Walau separo bercanda, namun status saya sebenarnya mencerminkan ketidak setujuan pendapat saya, tapi karena budaya ketimuran kita mengharuskan saya menuliskannya dengan santun seperti dan kata “hehe”, di ujung kalimat kalau mau menyelami apa yang yang saya pikirkan saat itu adalah sepert nada mengejek bukan berarti lucu sahabat. Bayangkan seorang politikus yang pernah menduduki jabatan sebagai anggota DPRI sudah salah menbuliskan kata entrepreneur terus saya anggap salah makna dan kehilangan kontek alias gak nyambung antara politikus dan jiwa entrepreneur.

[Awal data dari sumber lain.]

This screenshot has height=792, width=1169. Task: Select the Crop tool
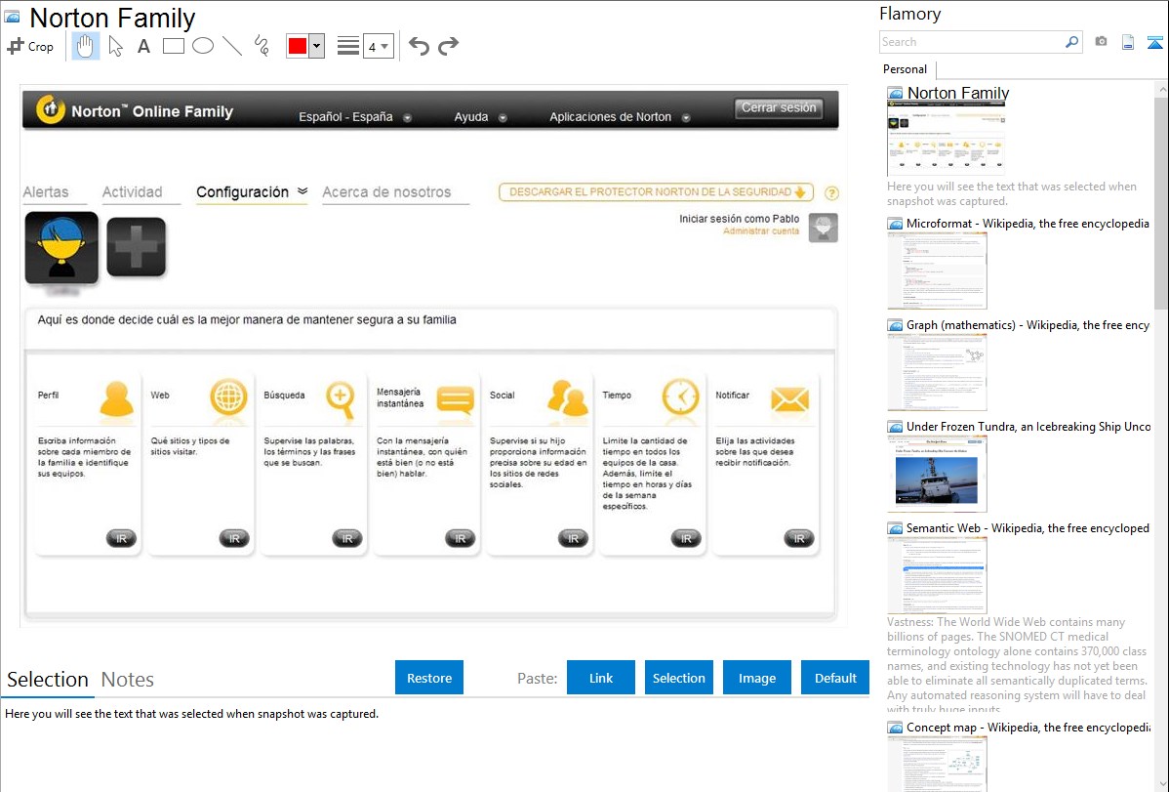(30, 46)
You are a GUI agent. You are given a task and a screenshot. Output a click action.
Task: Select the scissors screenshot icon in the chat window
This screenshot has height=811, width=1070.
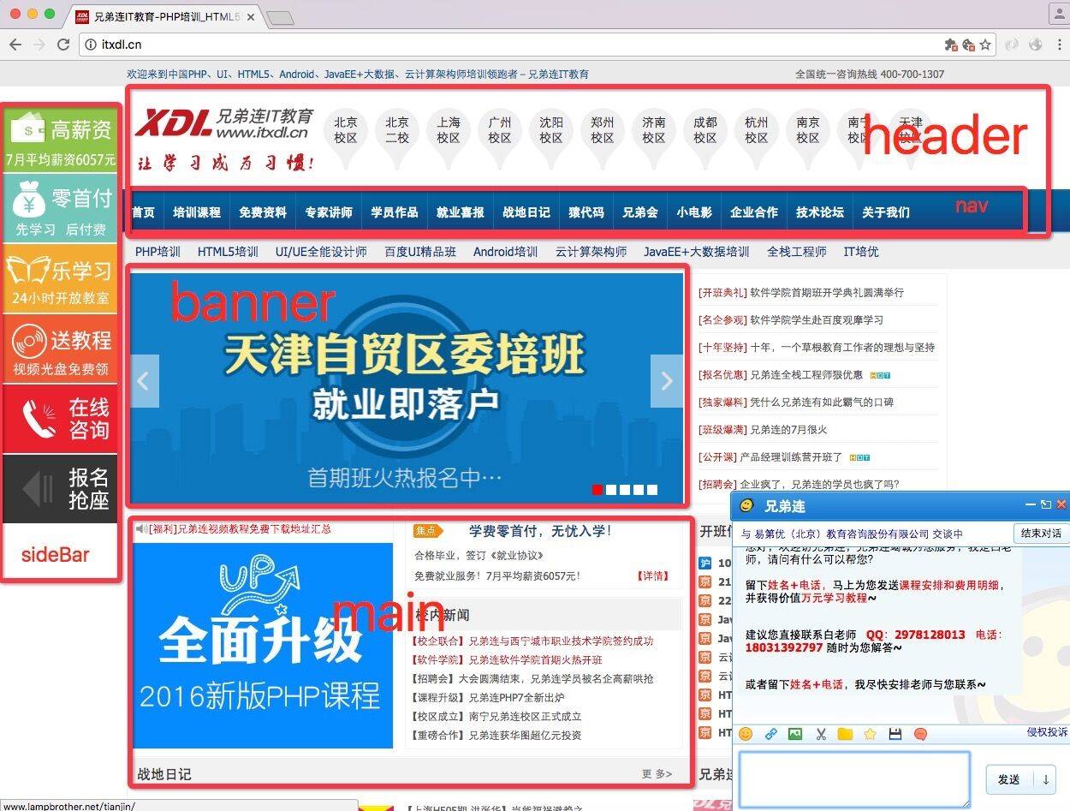click(x=820, y=734)
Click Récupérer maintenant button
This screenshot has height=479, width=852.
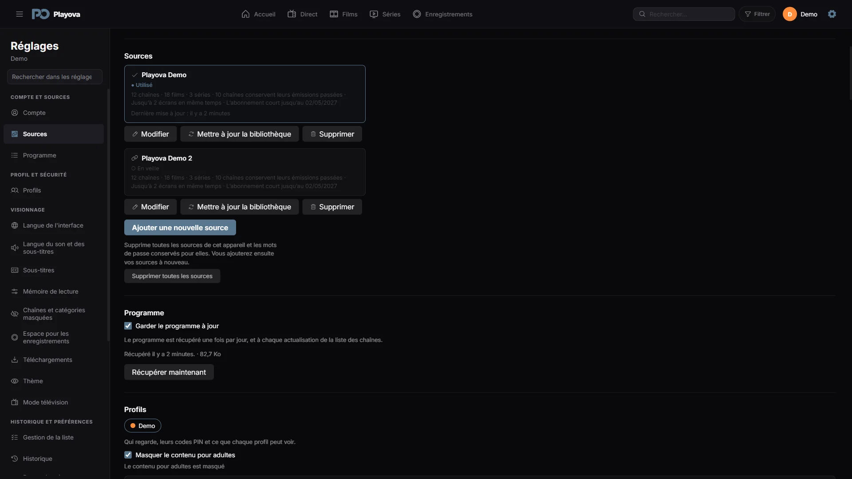pyautogui.click(x=169, y=372)
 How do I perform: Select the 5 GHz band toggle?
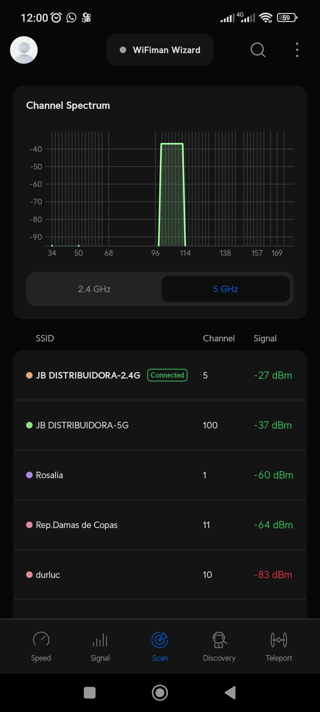pyautogui.click(x=225, y=289)
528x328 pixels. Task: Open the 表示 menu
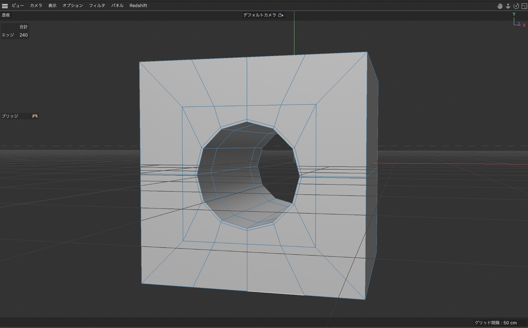tap(52, 6)
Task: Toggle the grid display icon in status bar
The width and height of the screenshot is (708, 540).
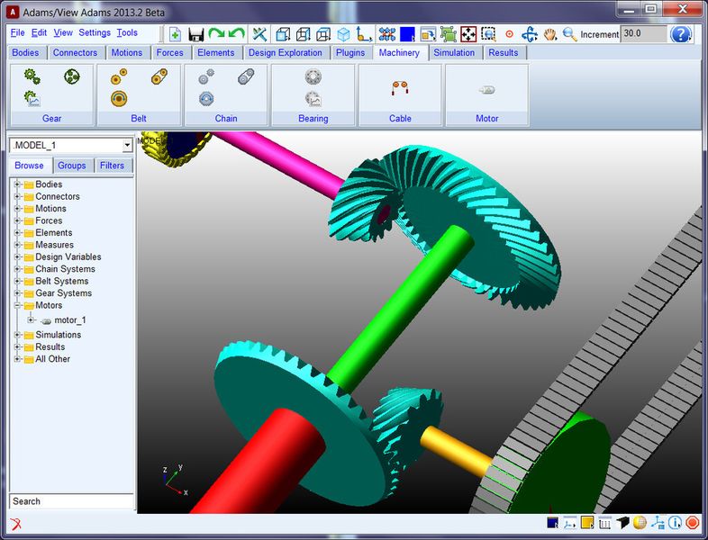Action: pyautogui.click(x=604, y=522)
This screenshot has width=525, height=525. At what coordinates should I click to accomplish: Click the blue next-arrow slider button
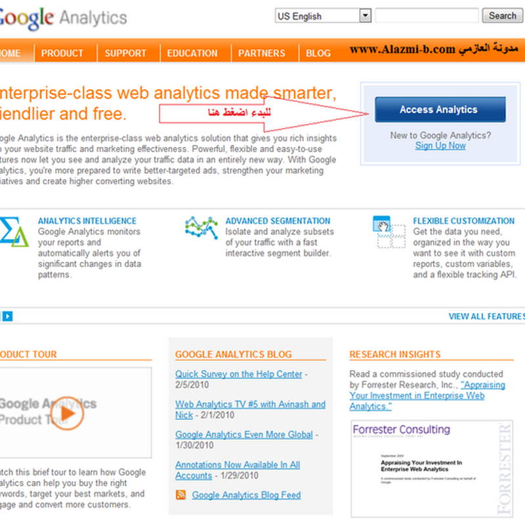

Layaknya seperti seorang peramal dalam hati saya pikir orang ini akan membalas komentar saya akan seperti ini kurang lebihnya : Iya benar…..karena keuntungannya tentu buat rakyat”. Hahaha….sontak saya ngakak sendiri ketika dia benar-benar membalas komentar saya isinya hampir persis sama dengan apa yang saya pikirkan.

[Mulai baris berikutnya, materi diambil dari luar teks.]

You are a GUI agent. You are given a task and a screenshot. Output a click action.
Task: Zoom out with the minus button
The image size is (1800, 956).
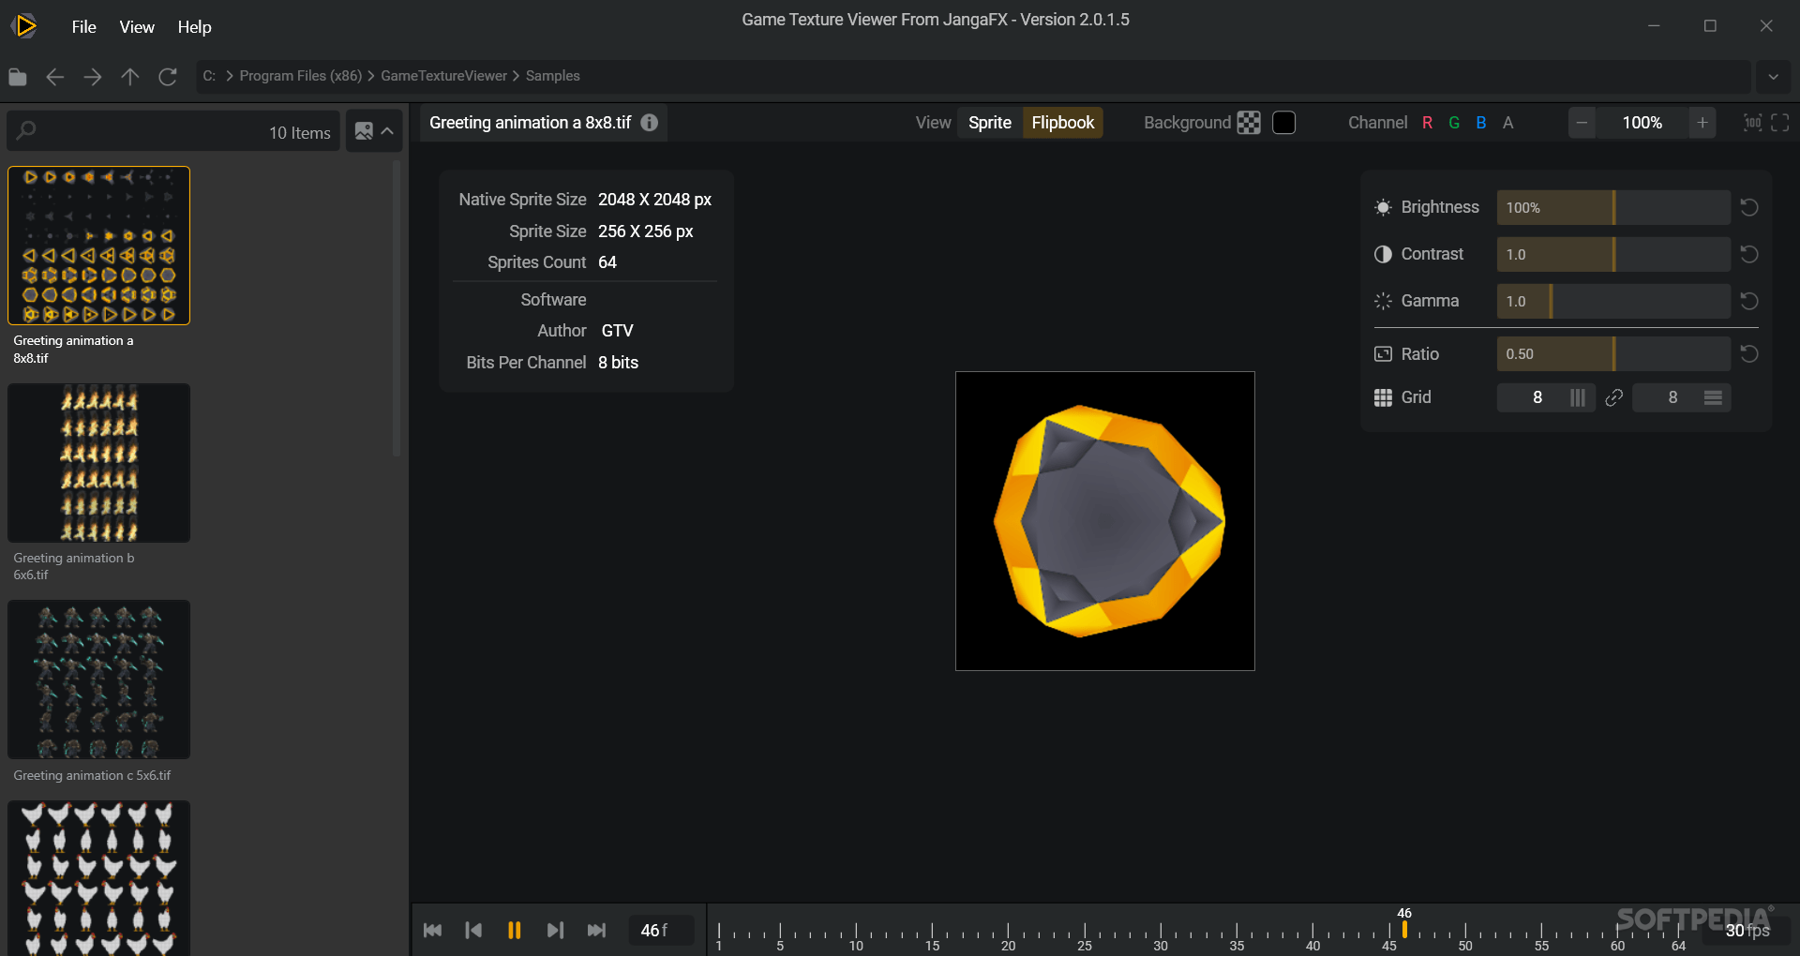[x=1583, y=122]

Tapi tunggu dulu, sebelum anda sahabat saya semua menganggap saya bisa meramal, prediksi saya tepat bukan karena apa ,ini masih bersifat dugaan mudahan saya tidak salah, karena saya pada status dia sebelumnya juga saya ikut komen yang pada intinya saya tidak sependapat dengan statusnya lalu saling adu argumen, begini nih dia punya status sebelumnya:

Sang Politikus: “Bagi Negara kesejahteraan, konsep modernitas dimaknai sebagai kemampuan Negara dalam memberdayakan masyarakatnya. Peran dan tangung jawab Negara menjadi begitu besar terhadap warga negaranya karena negara akan bersikap dan memposisikan dirinya sebagai “teman” bagi warga negaranya. Makna kata teman merujuk pada kesiapan dalam memberikan bantuan jika warga negaranya mengalami kesulitan dan membutuhkan bantuan”

Saya :” Kalau Negara sebagai lembaga idealnya demikian,dan memangharus demikian, tapi celakanya penyelenggra negara apakah mampu seideal peran negara itu dalam melaksanakan peran negara tersebut? Karena Negara tidak bisa melaksanakan perannya itu tanpa Aparatur….?

Sang Politikus:”Lim Firdaus: Birokrat merupakan alat dan garda depan negara yang secara langsung melayani warga Negara. Birokrat “diharuskan” bersikap netral dengan cara tidak menjadikan latar belakang politik dan sosial warga Negara sebagai dasar pertimbangan pemberian pelayanan. Penganut Negara kesejahteraan percaya jika negara memberikan banyak bagi warga negara maka akan terjadi penurunan demonstrasi, kekerasan maupun anarkisme yang dilakukan oleh masyarakat yang merasa dipinggirkan atau merasa bahwa distribusi keuntungan Negara tidak berjalan dengan baik.”

saya :ya semua sepakat idealnya seperti itu boss, tapi kita tengoklah realitanya….?

Sang Politikus:”Lim: Akar permasalahannya adalah pada faktor kepemimpinan di semua tingkatan, pada hakekatnya Pemimpin politik itu adalah pelayan.”

Dia melanjutkan, mungkin tadi dia lupa nyambung yang sebelumnya,”Pemimpin adalah Pelayan masyarakat, mengurus keperluan masyarakatnya tanpa kecuali.”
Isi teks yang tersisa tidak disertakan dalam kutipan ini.